Certain places are special cases. The captain cannot stay up for five or six days all the way through the Inside Passage of BC and Southeast Alaska. The custom is that the captain will be up for the more challenging places, such as Active Pass, Seymour Narrows, Boat Bluff, Wrangell Narrows, and many more. Nor can most captains cross the Columbia River Bar and stay up for 20 hours of close passes with fast moving downbound ships and overtakings by upbound ships all the way to Portland.

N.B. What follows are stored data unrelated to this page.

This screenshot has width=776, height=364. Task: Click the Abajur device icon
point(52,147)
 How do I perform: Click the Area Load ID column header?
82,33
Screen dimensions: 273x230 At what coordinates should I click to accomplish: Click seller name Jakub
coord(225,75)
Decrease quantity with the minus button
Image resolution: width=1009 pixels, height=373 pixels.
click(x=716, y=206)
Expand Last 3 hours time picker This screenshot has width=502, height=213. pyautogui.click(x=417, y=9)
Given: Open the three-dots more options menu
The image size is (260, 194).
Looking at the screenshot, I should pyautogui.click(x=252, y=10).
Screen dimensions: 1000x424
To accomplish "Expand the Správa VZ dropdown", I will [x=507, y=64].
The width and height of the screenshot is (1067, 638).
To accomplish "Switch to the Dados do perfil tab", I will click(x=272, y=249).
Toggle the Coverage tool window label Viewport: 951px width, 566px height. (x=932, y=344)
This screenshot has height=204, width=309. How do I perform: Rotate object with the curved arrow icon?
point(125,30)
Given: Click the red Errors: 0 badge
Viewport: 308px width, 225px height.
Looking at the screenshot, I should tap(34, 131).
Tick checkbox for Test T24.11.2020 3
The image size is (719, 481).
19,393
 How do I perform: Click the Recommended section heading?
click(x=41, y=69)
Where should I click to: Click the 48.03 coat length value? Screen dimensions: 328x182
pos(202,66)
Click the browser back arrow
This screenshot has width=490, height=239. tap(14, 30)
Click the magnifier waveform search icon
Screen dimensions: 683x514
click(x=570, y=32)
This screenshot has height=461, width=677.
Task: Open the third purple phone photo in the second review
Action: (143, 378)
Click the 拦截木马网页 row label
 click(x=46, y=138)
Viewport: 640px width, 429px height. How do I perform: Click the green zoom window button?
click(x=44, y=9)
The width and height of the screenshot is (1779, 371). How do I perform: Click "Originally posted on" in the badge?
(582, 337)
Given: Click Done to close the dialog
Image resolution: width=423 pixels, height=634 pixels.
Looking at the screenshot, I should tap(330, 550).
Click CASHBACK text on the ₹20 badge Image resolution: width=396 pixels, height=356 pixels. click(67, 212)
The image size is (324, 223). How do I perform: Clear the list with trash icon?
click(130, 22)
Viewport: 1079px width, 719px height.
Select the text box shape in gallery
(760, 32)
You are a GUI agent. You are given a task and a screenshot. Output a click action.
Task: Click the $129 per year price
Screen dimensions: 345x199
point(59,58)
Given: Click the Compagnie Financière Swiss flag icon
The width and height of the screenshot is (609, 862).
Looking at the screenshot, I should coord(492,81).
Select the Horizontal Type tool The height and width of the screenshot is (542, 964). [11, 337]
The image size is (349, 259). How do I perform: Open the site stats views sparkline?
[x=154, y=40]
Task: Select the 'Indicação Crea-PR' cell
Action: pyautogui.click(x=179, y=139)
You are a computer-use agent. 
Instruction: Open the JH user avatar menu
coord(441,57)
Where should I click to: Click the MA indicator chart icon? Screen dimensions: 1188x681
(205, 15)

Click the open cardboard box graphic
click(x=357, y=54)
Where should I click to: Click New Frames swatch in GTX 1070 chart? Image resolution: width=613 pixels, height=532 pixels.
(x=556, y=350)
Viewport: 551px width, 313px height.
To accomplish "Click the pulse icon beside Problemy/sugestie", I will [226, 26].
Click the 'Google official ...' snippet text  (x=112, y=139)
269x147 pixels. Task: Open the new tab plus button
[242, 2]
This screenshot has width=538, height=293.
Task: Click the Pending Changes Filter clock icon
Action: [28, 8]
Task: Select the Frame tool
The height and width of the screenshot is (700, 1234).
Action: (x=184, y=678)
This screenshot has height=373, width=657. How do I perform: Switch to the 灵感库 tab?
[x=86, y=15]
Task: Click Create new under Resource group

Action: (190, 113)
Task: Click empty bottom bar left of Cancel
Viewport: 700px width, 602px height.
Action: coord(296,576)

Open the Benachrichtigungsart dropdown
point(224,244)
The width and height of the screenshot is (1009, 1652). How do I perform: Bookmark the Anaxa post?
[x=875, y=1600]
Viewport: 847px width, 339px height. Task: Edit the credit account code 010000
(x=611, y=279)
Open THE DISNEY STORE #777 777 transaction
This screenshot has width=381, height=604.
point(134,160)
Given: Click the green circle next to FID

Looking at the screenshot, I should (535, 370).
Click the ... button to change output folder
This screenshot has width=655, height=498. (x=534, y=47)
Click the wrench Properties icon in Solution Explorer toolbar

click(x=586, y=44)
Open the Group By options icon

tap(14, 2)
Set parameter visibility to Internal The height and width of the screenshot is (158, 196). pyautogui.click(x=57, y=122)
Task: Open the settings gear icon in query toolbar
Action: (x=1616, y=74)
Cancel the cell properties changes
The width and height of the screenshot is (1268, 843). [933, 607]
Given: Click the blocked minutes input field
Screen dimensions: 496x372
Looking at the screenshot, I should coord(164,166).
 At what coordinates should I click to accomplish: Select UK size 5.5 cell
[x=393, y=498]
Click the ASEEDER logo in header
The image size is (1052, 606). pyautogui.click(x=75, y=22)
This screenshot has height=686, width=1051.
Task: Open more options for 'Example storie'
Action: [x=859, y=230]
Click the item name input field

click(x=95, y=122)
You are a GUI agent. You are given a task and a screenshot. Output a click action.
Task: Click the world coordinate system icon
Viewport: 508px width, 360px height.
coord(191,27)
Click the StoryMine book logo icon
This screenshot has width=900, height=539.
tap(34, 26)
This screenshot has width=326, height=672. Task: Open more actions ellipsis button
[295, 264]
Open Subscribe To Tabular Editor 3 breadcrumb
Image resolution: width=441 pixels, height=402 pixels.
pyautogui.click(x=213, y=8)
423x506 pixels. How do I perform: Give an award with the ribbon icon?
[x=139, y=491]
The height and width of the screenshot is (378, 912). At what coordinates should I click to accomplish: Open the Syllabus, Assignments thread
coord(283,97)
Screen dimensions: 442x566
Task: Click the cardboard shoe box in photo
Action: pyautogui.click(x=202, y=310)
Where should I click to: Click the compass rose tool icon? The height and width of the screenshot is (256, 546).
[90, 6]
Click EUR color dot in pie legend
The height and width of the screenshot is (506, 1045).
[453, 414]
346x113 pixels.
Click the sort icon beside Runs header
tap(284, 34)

The custom on the East Coast is that the captain and the mate are assumed to be pretty much equally capable and each run their own watch doing whatever needs to be done. The captain or the mate runs the tug and uses a deckhand as a distance caller while landing the barge. The ability of the deckhand to accurately call distances in English is sometimes doubtful. In the East Coast oil trade, barges are usually manned by two experienced tankermen to call distances and the barges have winches to tie up the barge. The docks always have linehandlers. The tugs in the oil trade have upper pilothouses with good visibility. I have never heard of a tug crew handling cargo on the East Coast; the longshoremen do that.
Certain companies, such as Crowley, seem to generally use the West Coast method of doing things wherever they operate.
No doubt there are many different variations that I have never seen.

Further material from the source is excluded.